Escrito por DrFrias el Tuesday, 3 de November del 2009 a las 10:20 pm

RESEÑA

Obra: El futuro de la religión

Autores: R. Rorty-G. Vattimo.

Edición: Paidós, Barcelona, 2006, 127 páginas.

 

La ‘muerte de Dios’ fue proclamada hace ya más de un siglo con la esperanza de que su presencia fuera reemplazada por la figura de una humanidad libre y plenamente autorrealizada. Entre tanto, sin embargo, hemos aprendido que los ídolos que esa muerte trajo inmediatamente consigo -diversos, aunque coincidentes en el proyecto de hacer del hombre un dios para sí- resultaron peores que la enfermedad.

Nada tiene de extraño, en este sentido, que una parte importante de la actual filosofía -en especial aquella con mayor sensibilidad para las realidades históricas- vuelva a replantearse la significación de Dios en la vida de los hombres y, por lo mismo, la de la religión en las actuales sociedades multiculturales; claro que no con la intención de mostrar la verdad acerca de la naturaleza de Dios y sus atributos esenciales (cosa propia del discurso de la teodicea), sino, más bien, la de hacer visible en qué sentido la actual experiencia religiosa de Dios resulta posible y legítima tras el colapso de las categorías metafísicas de bien moral, naturaleza humana y verdad objetiva.

En otras palabras, lo que el pragmatismo de Rorty y la hermenéutica de Vattimo se proponen es ‘pensar a Dios’ después de la ‘muerte de Dios’ entendida como fin de la metafísica.

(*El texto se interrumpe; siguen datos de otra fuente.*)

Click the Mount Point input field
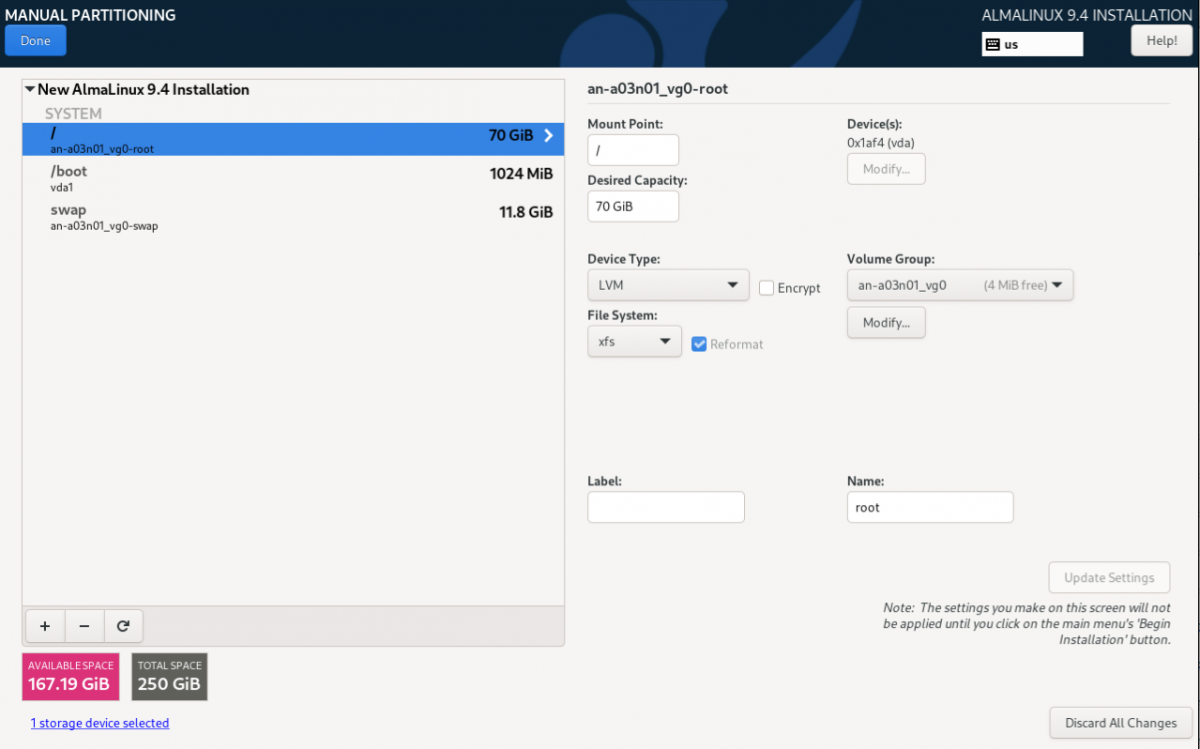This screenshot has width=1200, height=749. pos(633,150)
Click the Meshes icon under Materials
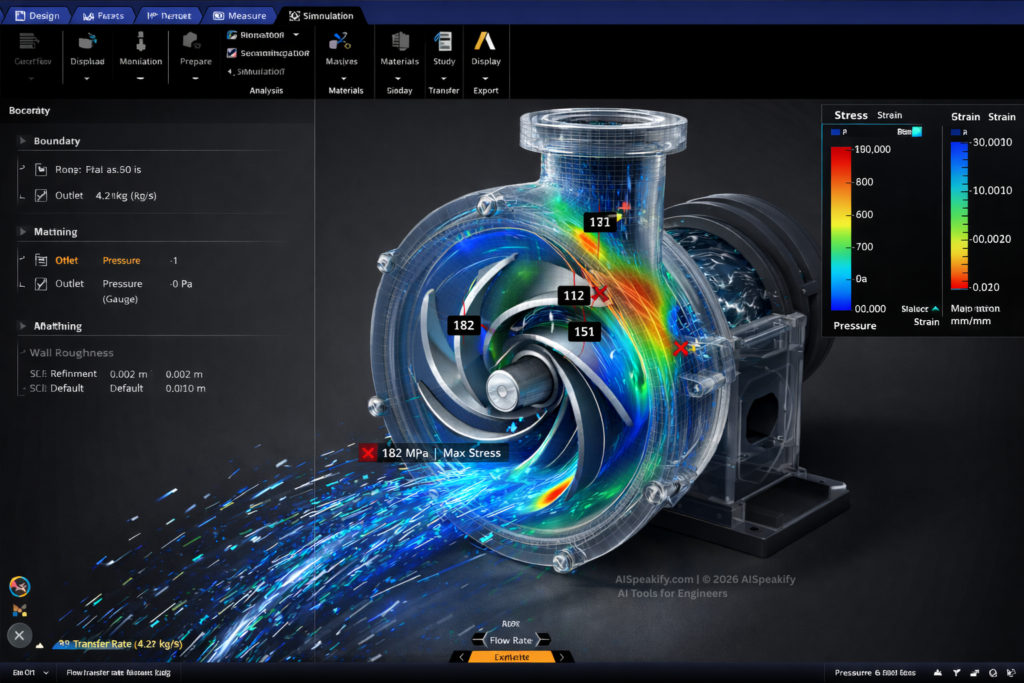The width and height of the screenshot is (1024, 683). [x=342, y=45]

Ambos parten, por lo mismo, de un supuesto común: que una vez superada la época del ateísmo militante (que no era otra cosa que autoritarismo intolerante), es legítimo que cada cual afirme la propia creencia en Dios; sólo que esa creencia -para no resultar incompatible con la democracia plurivalórica, típica de las sociedades occidentales más desarrolladas- debe ser tolerante con quienes ven las cosas de modo diverso (ya sea porque se declaran agnósticos, niegan la existencia de Dios o porque la afirman de un modo diverso a la propia). Es decir, debe darse como una creencia en Dios políticamente correcta, de acuerdo con los valores de la secularización y el respeto de la diversidad.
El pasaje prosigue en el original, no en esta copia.